Les princes du désert étaient nombreux ; en fait, quiconque ayant une armée se revendiquait généralement comme tel et ils livraient des guerres continuelles les uns contre les autres pour des choses aussi basiques que des ressources et du territoire. Le désert abritait quelques grandes villes mais pour Shanalah, elles faisaient offices de mythes. Parfois Farouk se sentait l'âme d'un conteur et il lui arrivait alors de parler de Tsilibi, de ses remparts monstrueux et de ses tours dressées vers le ciel, de son palais d'or et de ses mets raffinés qu'on ne trouvait nulle part ailleurs ; mais aussitôt qu'il s'épanchait sur le sujet, Farouk finissait par devenir taciturne et sombrait dans le mutisme.

Quant à Nalah, de tout ça elle n'en savait rien. C'était une fille du désert, une nomade rouée à la vie la plus rude. Elle était plus bavarde que Farouk sur sa propre vie et, contrairement à celui-ci, accueillait avec joie les questions sur son passé dont Shanalah raffolait la presser. Mais les récits de Nalah ne passionnaient pas autant Shanalah que ceux de Farouk. Elle connaissait assez sa vie de nomade à elle pour s'ennuyer des anecdotes de sa mère qui la lui rappelait. Celle de Farouk la fascinait car lui paraissant teinté de merveilles et de mystères. Il devait avoir vu tant de choses qu'elle ne pouvait imaginer. Là encore elle enviait Abdé, parce qu'elle ne considérait pas qu'Abdé était un gamin à cette époque et n'en savait pas beaucoup plus que ce que son père en racontait. Shanalah était du genre à fantasmer. La vie dans le désert était rude pour tous.

— Farouk, qu'est-ce que tu as fait à Sapojha ?

Shanalah a entendu son père grogner et Nalah rire. Ils venaient d'allumer un feu et cuisaient la viande d'un dromadaire qu'Abdé et lui avaient chassé dans la journée. À cette époque, ils vivaient dans une petite communauté qui avait trouvé refuge à l'ombre d'une montagne.

— Zut alors, Farouk ! s'est exclamé Tarik. Tu vas enfin nous la raconter, cette histoire ?

Tarik était le fils d'Abdallah, le chef de cette petite communauté. C'était un gars rieur qui aimait animer les soirées autour du feu. Il avait toujours des histoires à raconter, que Shanalah prenait pour vraies. Ça amusait particulièrement Abdé qui savait que Tarik n'avait jamais quitté le désert.

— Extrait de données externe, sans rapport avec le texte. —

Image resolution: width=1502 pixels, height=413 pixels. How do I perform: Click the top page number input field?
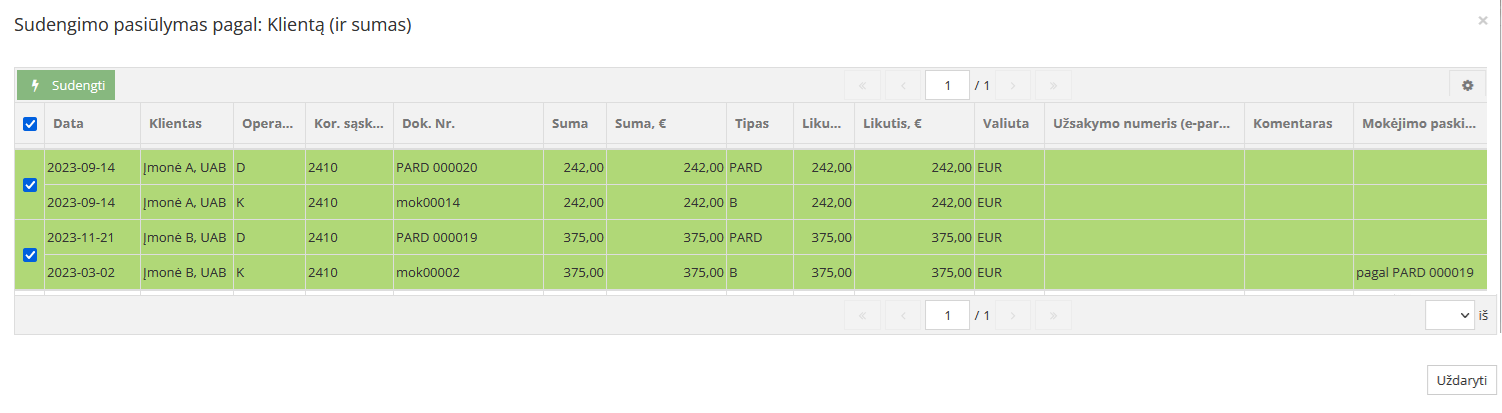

— Tu penses quand même pas que je vais aller te dénoncer ? a-t-il continué. Quoique... (il a fait mine de réfléchir) ça pourrait me rapporter gros, cette affaire. De quoi me la couler douce pour une vie à Solijiri ou Tsilibi...

— Oh, ça va ! Tout le monde sait qu'il l'a zigouillé, ce zouave de Sapojha ! Et il l'a bien mérité, si vous voulez mon avis, a répondu Djikil, mari de Sonia, la fille d'Abdallah.

Avec la famille de Farouk, ils étaient douze dans la communauté car celle d'Abdallah comptait sept membres, dont les trois fils de Sonia. Vivre près de la montagne leur apportait fraicheur et rendait le désert supportable. Ils avaient creusé un puit, vivaient dans des tentes et élevaient des chèvres.

— Allez Farouk ! Raconte l'histoire, ils disent des bêtises eux !

Farouk a souri. Il souriait beaucoup, quand ils étaient là-bas.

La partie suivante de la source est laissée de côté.